(Dataset items)
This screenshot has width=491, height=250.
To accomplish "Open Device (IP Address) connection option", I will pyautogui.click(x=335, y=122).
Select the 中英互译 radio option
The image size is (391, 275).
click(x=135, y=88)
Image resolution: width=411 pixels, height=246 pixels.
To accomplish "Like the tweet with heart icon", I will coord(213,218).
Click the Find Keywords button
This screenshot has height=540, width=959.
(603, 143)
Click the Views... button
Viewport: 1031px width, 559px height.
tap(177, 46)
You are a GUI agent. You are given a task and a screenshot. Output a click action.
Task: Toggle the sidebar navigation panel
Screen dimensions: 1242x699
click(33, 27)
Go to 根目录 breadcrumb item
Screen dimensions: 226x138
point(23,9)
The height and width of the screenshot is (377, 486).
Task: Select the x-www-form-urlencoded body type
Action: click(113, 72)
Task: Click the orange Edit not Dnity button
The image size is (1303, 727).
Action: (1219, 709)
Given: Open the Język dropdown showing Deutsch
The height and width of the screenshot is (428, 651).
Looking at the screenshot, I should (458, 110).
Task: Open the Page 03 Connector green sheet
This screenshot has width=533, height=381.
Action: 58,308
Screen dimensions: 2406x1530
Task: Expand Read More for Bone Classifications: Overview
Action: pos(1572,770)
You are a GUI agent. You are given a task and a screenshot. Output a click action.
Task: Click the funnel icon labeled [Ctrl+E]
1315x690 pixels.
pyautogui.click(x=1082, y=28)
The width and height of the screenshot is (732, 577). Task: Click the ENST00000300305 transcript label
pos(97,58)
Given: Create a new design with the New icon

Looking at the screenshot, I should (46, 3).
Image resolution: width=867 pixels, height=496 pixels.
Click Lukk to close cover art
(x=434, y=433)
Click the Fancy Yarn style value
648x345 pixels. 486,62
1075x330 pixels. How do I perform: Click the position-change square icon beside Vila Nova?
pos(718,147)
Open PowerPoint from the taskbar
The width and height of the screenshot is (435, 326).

** Exercise prompt **
Each line of the data that holds the word "resolution" should be copied.

** Response to the task **
Image resolution: width=411 pixels, height=246 pixels.
Image resolution: width=867 pixels, height=496 pixels.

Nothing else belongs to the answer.